Копейкин, проворно действуя единственною рукой, выхватил откуда-то початую бутылку рому и налил в два стакана. Помешкав, Дубровский тоже перебрался за стол…

…а через четверть часа уже рассказывал капитану то немногое, что знал он о внезапной дружбе меж отцом и Троекуровым, о столь же внезапном охлаждении, о притязаниях генерала на убогое имение, о безумии Андрея Гавриловича, его печальном угасании и скоропостижной смерти. Копейкин внимательно слушал, словно возвращая поручику долг за терпение прошлым летом. А Дубровский всё не мог остановиться, и капитан снова напоминал ему отца.
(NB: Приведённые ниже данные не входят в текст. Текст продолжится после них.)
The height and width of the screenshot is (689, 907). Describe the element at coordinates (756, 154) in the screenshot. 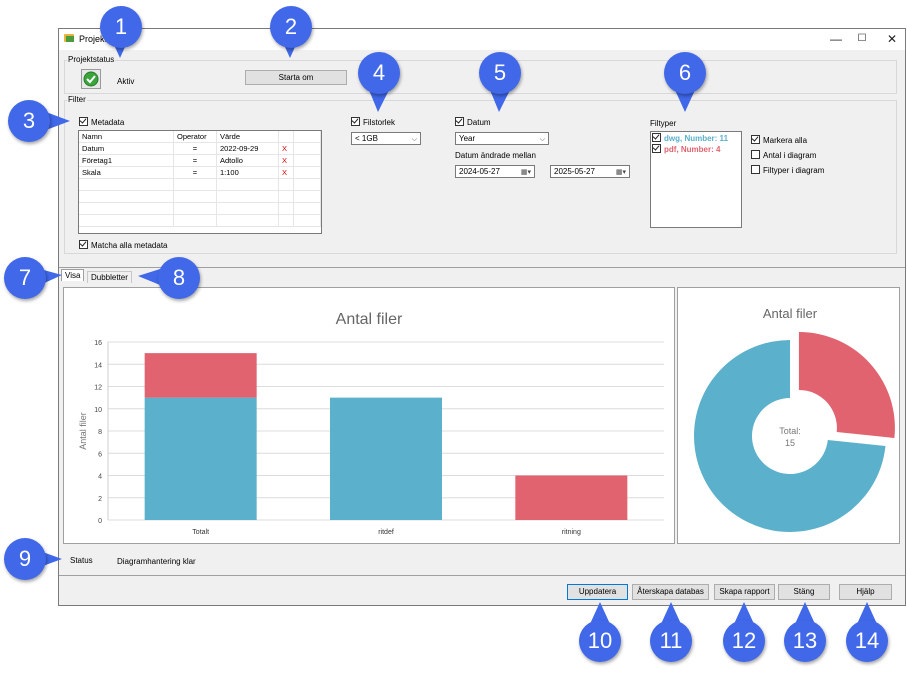

I see `count-in-chart-check-icon` at that location.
Когда Владимир сидел с Копейкиным в кабачке у Малой Коломны, это сходство его раздражало; теперь он готов был ночь напролёт поверять беды свои старому воину, который поинтересовался:

– Что же вы намерены делать?

– Здесь мне правды не найти, – рассудительно отвечал Дубровский. – Ворочусь в Петербург, буду просить заступничества у государя.
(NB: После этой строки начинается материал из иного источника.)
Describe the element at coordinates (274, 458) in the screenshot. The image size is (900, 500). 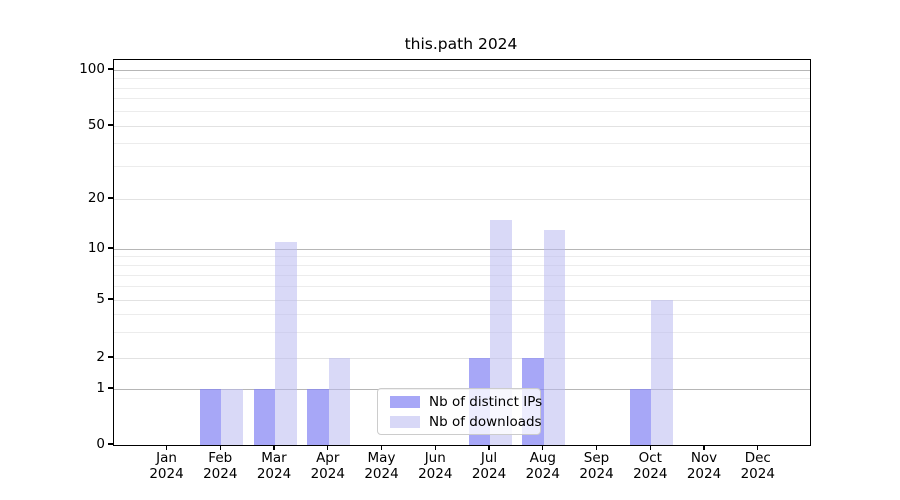
I see `x-tick-month: Mar` at that location.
Казалось, капитан хотел говорить ещё, но молвил только:

– Утро вечера мудренее! – А после отстегнул от культи деревяшку и облегчённо повалился на лежанку против топчана Дубровского.

Поручик последовал его примеру; скоро оба спали как убитые.

На следующий день Владимир пробудился только ближе к полудню и смог рассмотреть разбойничий лагерь. Атаман использовал свои познания в фортификации: посреди дремучего леса на узкой лужайке возвышалось аккуратное земляное укрепление, состоящее из вала и рва; позади них находилась изба Копейкина, несколько шалашей и землянок. На валу близ маленькой пушки сидел караульный, поджав под себя ноги; он вставлял заплатку в некоторую часть своей одежды, владея иголкою с искусством, обличающим опытного портного, и поминутно посматривал во все стороны.

Меж землянками на костре дымил братский котёл. Возле него без шапок обедало множество людей, коих по разнообразию одежды и по общему вооружению можно было тотчас признать за разбойников. Владимир со смешанным чувством увидел среди них Гришу и Антона: его люди не имели оружия, но мало чем отличались от прочих членов шайки. Заметив, что барин вышел из избы, камердинер спешил ему служить; прочие не обратили на Дубровского сколько-нибудь особенного внимания.